■ Dataset:
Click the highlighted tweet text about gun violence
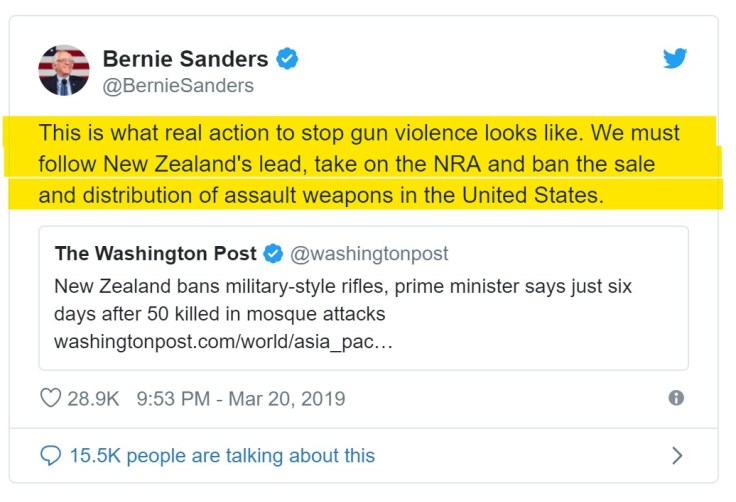The image size is (736, 502). point(358,133)
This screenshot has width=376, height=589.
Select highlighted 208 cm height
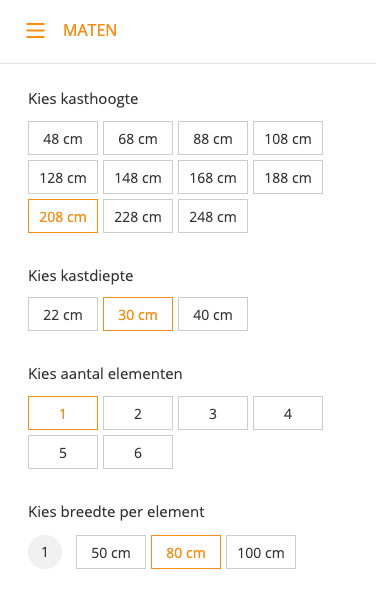tap(63, 216)
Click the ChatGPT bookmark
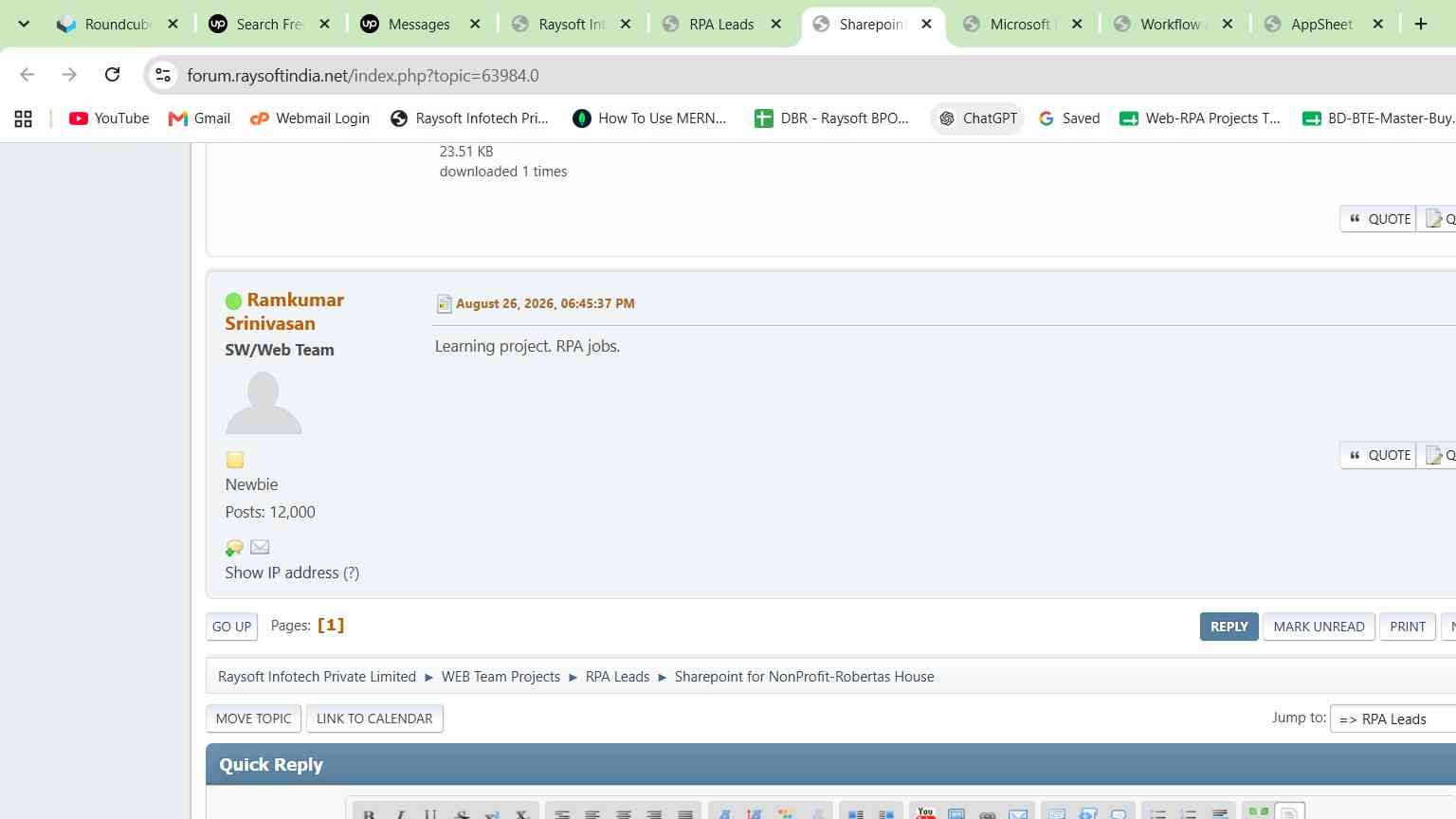This screenshot has width=1456, height=819. pos(977,118)
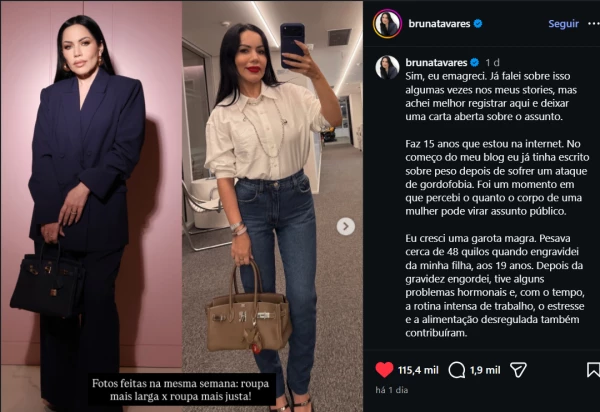The image size is (600, 412).
Task: Save the post with the bookmark icon
Action: (593, 370)
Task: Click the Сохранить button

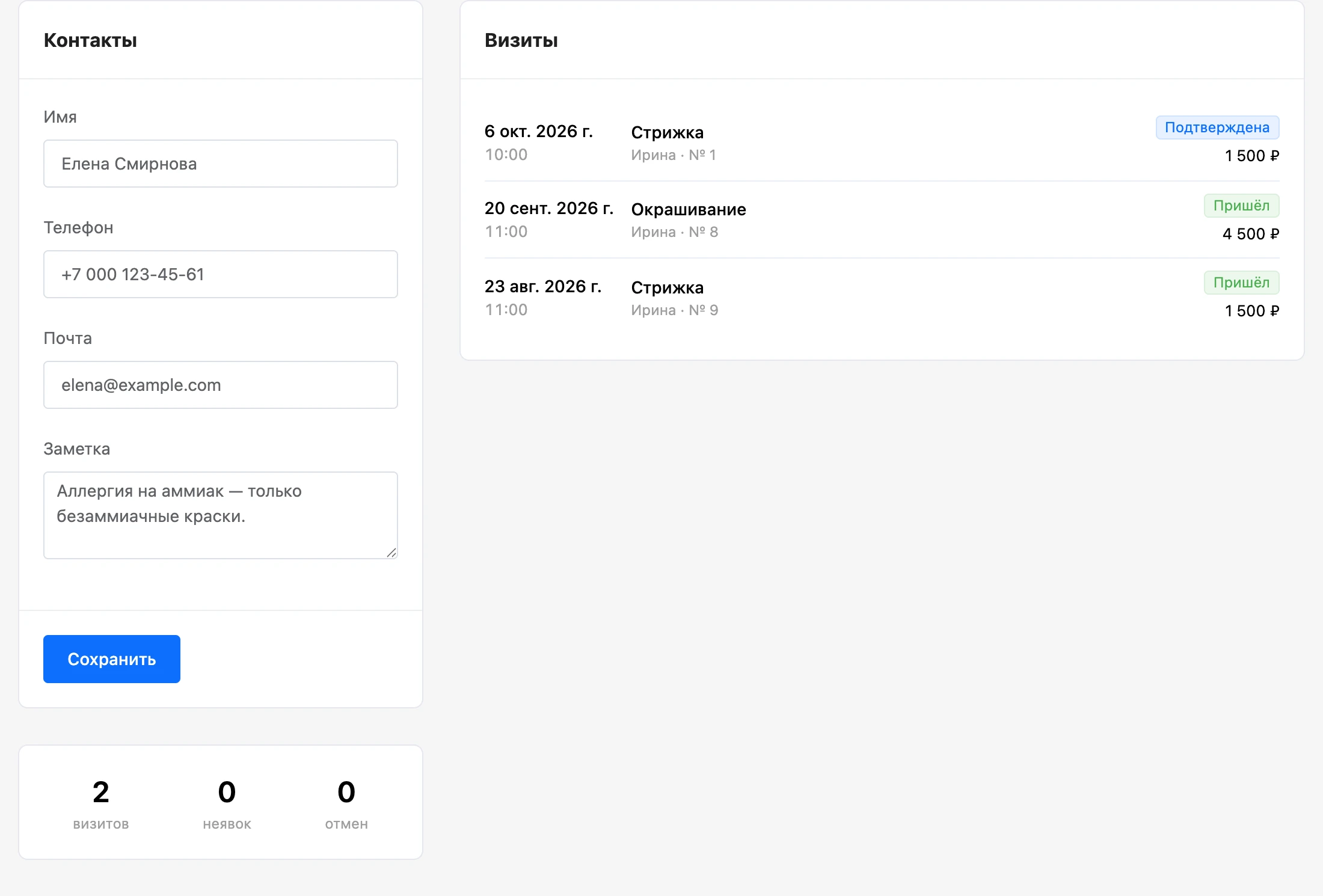Action: click(112, 659)
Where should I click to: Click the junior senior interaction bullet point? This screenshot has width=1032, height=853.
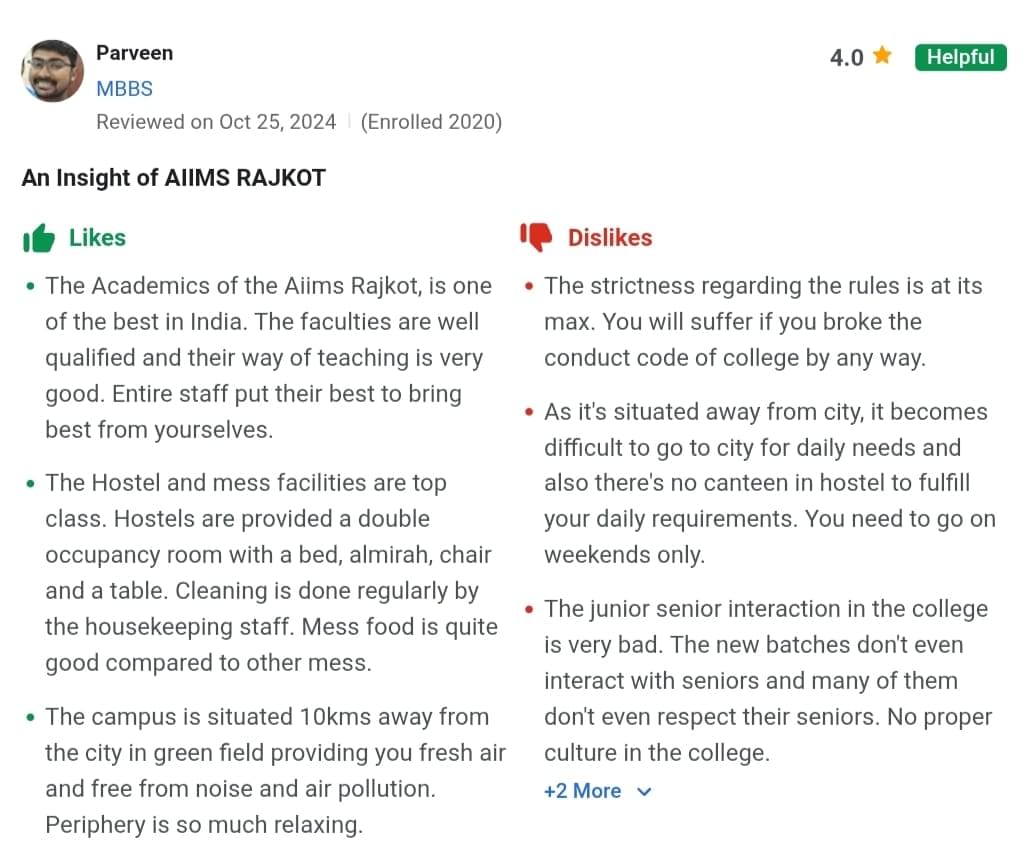point(765,680)
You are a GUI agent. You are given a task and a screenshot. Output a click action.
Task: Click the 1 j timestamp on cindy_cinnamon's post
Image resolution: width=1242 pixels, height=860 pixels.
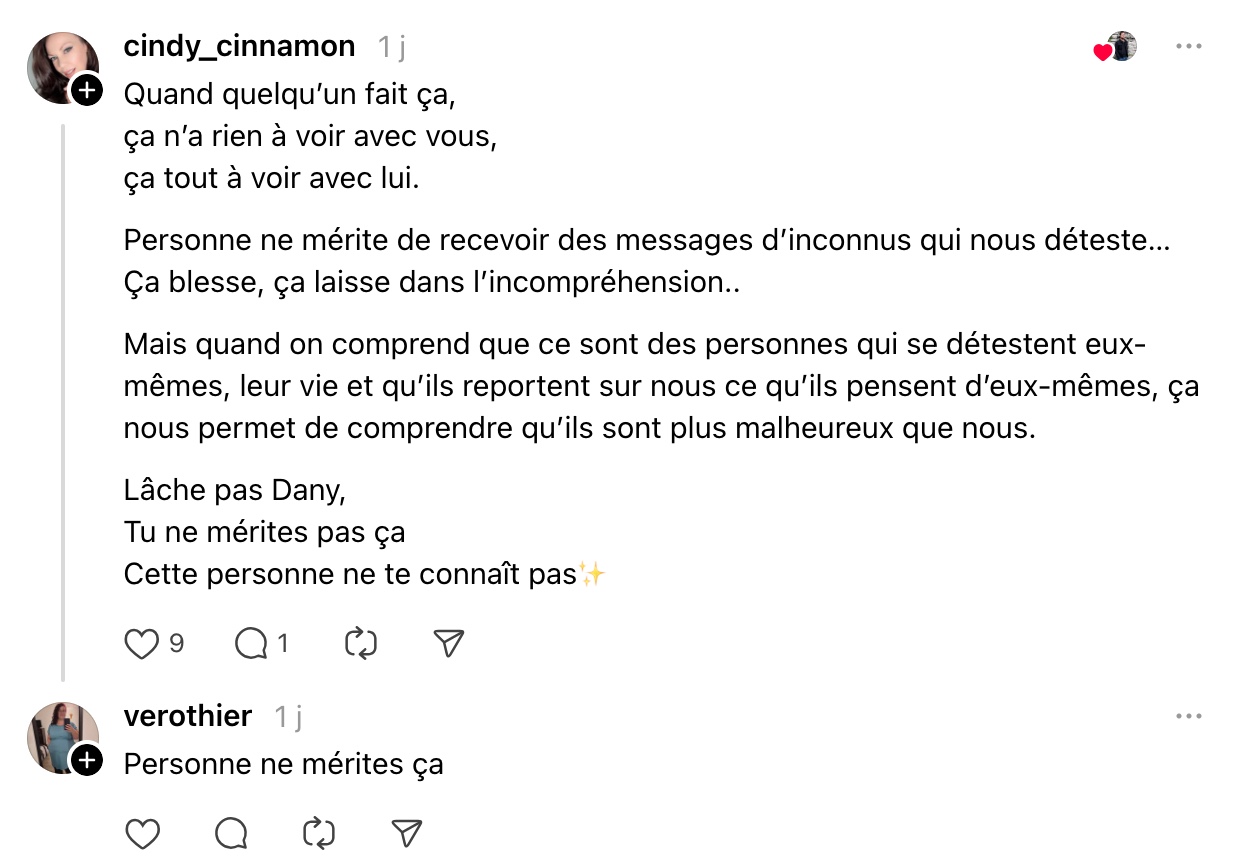coord(391,47)
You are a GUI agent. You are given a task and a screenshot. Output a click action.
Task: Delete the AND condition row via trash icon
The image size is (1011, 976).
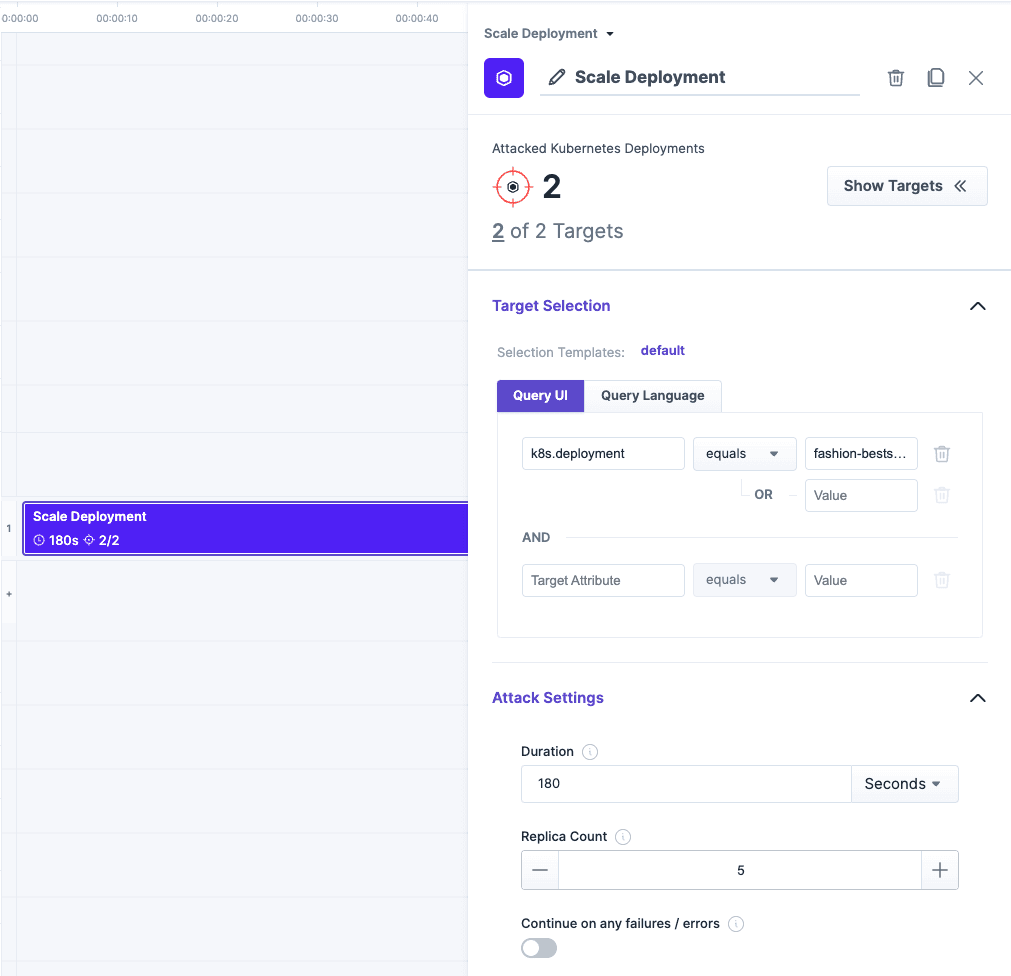click(941, 580)
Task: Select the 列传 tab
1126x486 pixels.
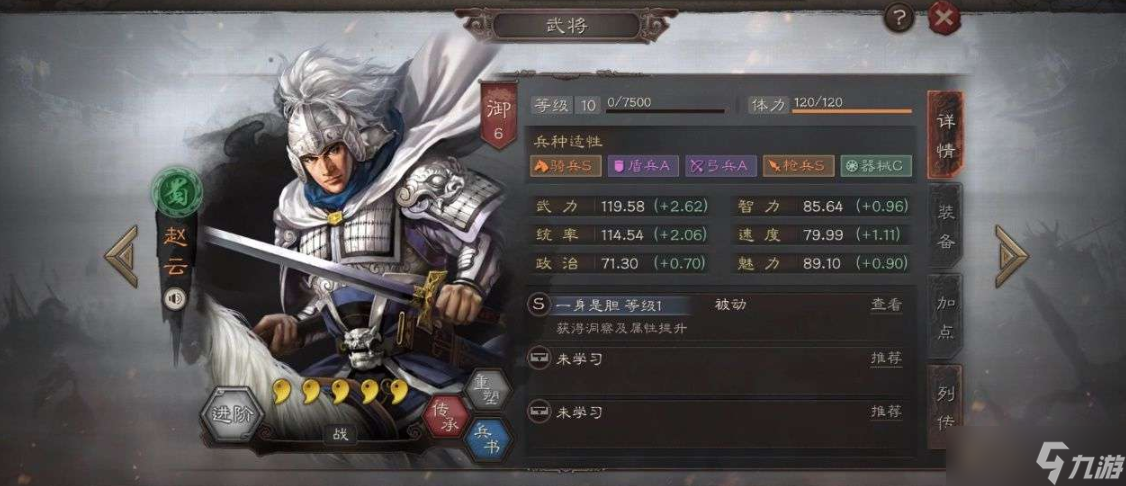Action: coord(946,406)
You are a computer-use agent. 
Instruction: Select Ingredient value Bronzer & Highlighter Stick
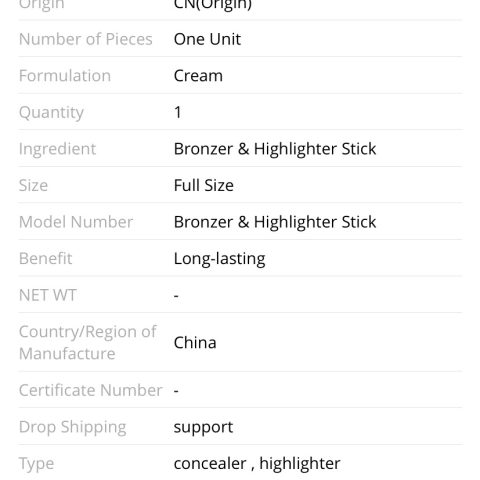(275, 149)
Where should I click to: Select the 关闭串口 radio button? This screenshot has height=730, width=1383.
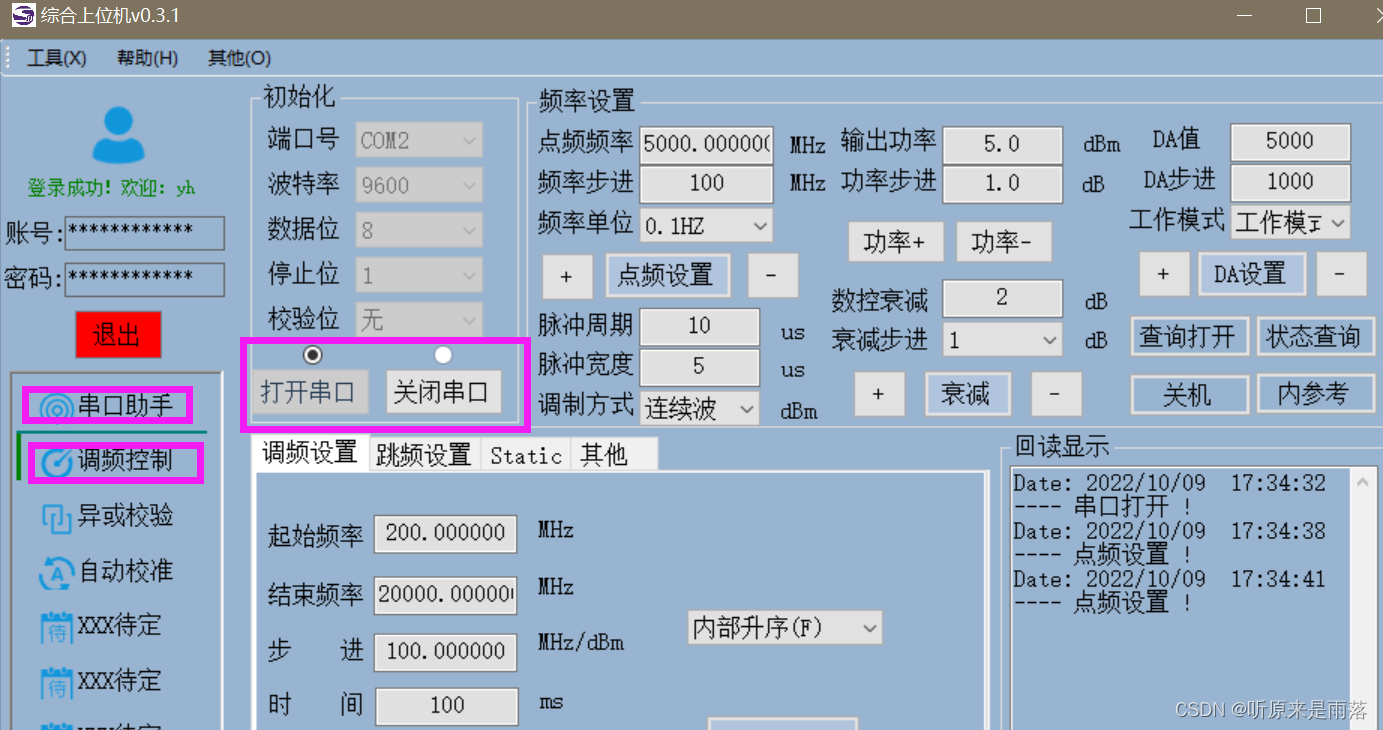click(x=443, y=354)
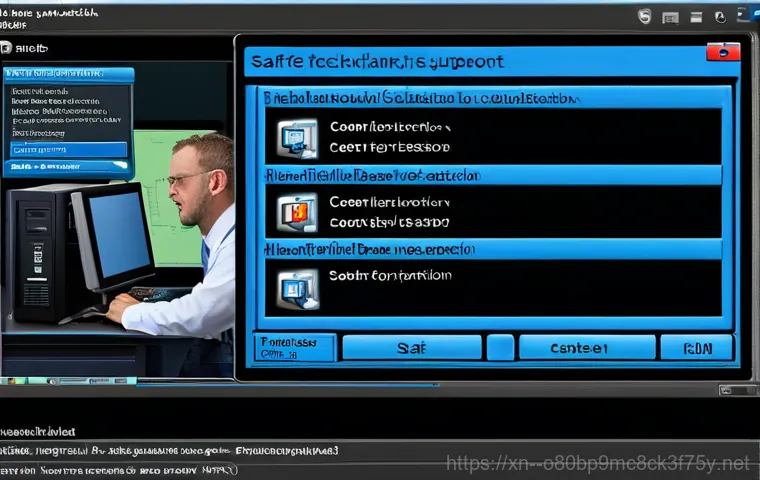
Task: Click the "Saf" button in the dialog
Action: pos(413,348)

■ Task goal:
Leave out the pictures and return, exactly as written, only the lines from the line with "Task: Select the 列传 tab" through the end of the records above.

■ Problem solution:
Task: Select the 列传 tab
1126x486 pixels.
Action: coord(946,406)
You are a computer-use agent. 
Instruction: Select Ingredient value Bronzer & Highlighter Stick
(275, 149)
Where should I click to: Select the 关闭串口 radio button? This screenshot has height=730, width=1383.
click(x=443, y=354)
Task: Click the "Saf" button in the dialog
Action: pos(413,348)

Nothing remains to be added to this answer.